Namun, Thelma & Louise berani menggugat tatanan ini. Dua perempuan itu tak menjadi objek, melainkan subjek cerita. Pelaku yang paham betul keinginannya dan mampu menentukan garis cerita mereka sendiri.

Perjalanan Sebagai Narasi Pembebasan Diri dari Jeratan Patriarki

Perjalanan perempuan dalam Thelma & Louise menjadi sangat politis dan revolusioner. Keduanya tak hanya meninggalkan rumah, tetapi juga melawan sistem yang telah lama mengikat tubuh dan mengatur pilihan hidup mereka.

Transformasi karakter keduanya juga patut diacungi jempol. Thelma yang awalnya penurut, kemudian berani merampok supermarket. Sementara pendamaian diri Louise dengan traumanya menunjukkan bahwa kebebasan sejatinya memerlukan risiko besar. 

Dalam perjalanan panjang itu, mereka perlahan menunjukkan keberanian dalam mengambil kendali atas hidupnya. Sekaligus, bentuk penolakan terhadap dunia yang tak memberi ruang bagi perempuan untuk berdaulat. 

Adegan terakhirnya sungguh menghibur. Siapa sangka akhirnya mereka memilih ‘melompat’ ke jurang ketimbang menyerah pada sistem. Tindakan radikal itu adalah cara mereka merebut kendali terakhir; atas tubuh, pilihan, dan akhir hidup mereka sendiri. Jurang disimbolisasikan sebagai titik klimaks dari emansipasi mereka.

Melalui Thelma & Louise, Ridley Scott tidak hanya membuat film tentang pelarian, tetapi juga pengambilan kembali narasi oleh perempuan. Road movie, yang biasanya menyingkirkan perempuan, dirombak menjadi alat untuk menyuarakan kemerdekaan, solidaritas, dan tubuh yang tak lagi tunduk.

Jalan dalam film ini bukan hanya geografis, tapi manifestasi eksistensi dan agensi. Ia mewakili ruang kosong yang bisa diisi dengan makna baru–makna yang ditulis oleh perempuan, untuk perempuan, dan tentang perempuan.
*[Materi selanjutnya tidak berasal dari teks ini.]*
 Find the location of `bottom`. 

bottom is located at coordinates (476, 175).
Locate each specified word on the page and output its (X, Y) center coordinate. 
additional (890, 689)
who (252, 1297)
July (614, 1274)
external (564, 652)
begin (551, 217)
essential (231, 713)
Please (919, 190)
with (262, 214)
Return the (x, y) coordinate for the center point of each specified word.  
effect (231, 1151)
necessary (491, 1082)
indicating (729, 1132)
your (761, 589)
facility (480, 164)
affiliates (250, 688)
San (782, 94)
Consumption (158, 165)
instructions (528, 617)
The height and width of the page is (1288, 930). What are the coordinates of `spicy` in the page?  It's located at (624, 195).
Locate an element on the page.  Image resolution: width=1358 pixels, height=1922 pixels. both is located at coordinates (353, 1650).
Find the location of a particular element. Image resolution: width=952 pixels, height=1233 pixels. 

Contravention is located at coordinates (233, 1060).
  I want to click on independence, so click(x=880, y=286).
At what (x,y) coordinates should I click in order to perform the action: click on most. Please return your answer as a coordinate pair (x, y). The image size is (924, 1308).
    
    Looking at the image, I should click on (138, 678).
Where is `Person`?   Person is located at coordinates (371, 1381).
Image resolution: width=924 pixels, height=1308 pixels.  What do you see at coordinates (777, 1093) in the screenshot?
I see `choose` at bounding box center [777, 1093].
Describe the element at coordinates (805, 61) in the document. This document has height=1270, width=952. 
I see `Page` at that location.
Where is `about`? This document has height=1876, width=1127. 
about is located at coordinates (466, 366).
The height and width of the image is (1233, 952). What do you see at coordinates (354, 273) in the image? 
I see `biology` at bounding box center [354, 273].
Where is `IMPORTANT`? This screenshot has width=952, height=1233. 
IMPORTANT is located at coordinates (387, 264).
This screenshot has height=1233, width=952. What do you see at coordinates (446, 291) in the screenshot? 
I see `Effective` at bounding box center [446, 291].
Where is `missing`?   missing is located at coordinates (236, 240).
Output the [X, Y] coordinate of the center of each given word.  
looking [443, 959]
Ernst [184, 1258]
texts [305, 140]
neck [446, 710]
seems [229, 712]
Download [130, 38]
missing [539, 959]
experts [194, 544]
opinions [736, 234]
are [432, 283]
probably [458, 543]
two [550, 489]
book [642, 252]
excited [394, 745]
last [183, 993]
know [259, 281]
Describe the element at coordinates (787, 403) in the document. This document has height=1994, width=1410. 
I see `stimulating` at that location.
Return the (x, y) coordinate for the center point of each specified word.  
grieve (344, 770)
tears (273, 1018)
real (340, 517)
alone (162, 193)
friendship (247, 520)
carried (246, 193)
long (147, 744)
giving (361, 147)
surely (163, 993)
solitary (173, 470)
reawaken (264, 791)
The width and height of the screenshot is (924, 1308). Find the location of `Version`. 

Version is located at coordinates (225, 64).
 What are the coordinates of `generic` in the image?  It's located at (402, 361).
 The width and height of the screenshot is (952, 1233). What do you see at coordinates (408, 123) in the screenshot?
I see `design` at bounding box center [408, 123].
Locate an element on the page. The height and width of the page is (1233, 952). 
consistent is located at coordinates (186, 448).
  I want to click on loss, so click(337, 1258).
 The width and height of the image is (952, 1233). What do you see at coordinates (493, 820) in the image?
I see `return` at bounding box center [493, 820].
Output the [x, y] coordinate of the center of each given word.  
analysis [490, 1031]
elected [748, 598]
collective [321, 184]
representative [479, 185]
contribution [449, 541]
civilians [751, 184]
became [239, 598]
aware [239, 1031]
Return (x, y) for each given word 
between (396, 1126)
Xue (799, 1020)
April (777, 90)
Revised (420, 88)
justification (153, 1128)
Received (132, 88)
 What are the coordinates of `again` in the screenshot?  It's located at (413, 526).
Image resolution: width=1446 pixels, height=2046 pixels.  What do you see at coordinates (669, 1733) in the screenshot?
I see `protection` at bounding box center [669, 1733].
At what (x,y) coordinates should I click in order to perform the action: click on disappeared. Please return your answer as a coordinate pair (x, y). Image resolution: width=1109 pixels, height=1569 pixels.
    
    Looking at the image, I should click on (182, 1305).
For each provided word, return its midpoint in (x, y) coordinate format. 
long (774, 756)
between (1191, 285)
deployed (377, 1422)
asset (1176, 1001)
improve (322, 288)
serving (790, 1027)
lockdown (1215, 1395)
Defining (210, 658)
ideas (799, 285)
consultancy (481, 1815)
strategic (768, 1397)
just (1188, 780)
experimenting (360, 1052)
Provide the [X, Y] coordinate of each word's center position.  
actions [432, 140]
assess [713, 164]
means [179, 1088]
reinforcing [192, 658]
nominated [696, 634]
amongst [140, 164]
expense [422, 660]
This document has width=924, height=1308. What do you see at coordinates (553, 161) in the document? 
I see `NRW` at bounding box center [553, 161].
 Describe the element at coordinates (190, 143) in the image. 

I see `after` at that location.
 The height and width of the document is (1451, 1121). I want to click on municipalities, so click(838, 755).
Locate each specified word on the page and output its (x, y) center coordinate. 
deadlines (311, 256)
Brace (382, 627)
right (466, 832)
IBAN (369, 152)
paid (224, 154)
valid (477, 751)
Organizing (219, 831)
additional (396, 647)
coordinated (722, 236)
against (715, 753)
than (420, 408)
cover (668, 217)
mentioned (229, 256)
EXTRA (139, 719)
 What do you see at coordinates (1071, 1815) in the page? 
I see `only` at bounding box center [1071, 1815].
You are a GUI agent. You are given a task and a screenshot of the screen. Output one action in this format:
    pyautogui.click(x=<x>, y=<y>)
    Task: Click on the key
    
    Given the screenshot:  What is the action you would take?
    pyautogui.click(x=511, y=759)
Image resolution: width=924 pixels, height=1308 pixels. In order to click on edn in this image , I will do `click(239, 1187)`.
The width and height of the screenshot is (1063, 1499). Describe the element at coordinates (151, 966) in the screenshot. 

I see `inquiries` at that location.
Hidup Perempuan, Milik Perempuan

Thelma & Louise' Turns 25: Looking Back at the Most Feminist Scenes in the  Movie - ABC News
Sumber foto: https://abcnews.go.com/Entertainment/thelma-louise-turns-25-back-feminist-scenes-movie/story?id=39183104

Siapa sangka akhir yang tampak menyedihkan itu justru terasa sangat memuaskan. Saya sempat cemas jika cerita ini akan ditutup dengan Thelma dan Louise yang dikurung dalam jeruji besi–terasa klise dan tidak adil. Namun, sang sutradara memilih jalan yang tak mudah ditebak.

Saya ingat, saya menonton film ini untuk pertama kalinya dan menjadi bahan pertimbangan objek tugas akhir. Saya takjub dengan alur ceritanya yang diam-diam memantik saya untuk berpikir dan menerka-nerka hal yang terjadi selanjutnya. Bahkan, ia berhasil menjadi salah satu film favorit saya.

Sebab, tak ada karakter laki-laki yang menjadi ‘pahlawan’ di saat genting. Yang ada, laki-laki dalam film ini seolah tumbuh dari akar dunia patriarki. Mereka ingin mengontrol, menghukum, dan memiliki tubuh perempuan. Dan, karakter-karakter seperti itu kerap saya temui di dunia nyata.

Namun, Thelma dan Louise menunjukkan bahwa perempuan memiliki kekuatan luar biasa untuk melepaskan diri dari belenggu patriarki. Terlalu sering dikontrol, diberi batas, dan dicegah untuk membuat pilihan hidupnya sendiri. Tekanan itu melahirkan luka, rasa takut, bahkan kehilangan kepercayaan diri untuk menyimpang dari jalan yang dianggap “benar” oleh masyarakat.

Thelma & Louise menyadarkan saya bahwa keberanian perempuan untuk mengambil alih kendali hidup–termasuk atas tubuhnya sendiri–adalah bentuk perlawanan yang paling radikal sekaligus paling penting. Film ini bukan hanya kisah pelarian, tetapi juga pernyataan lantang bahwa hidup perempuan, sepenuhnya milik perempuan.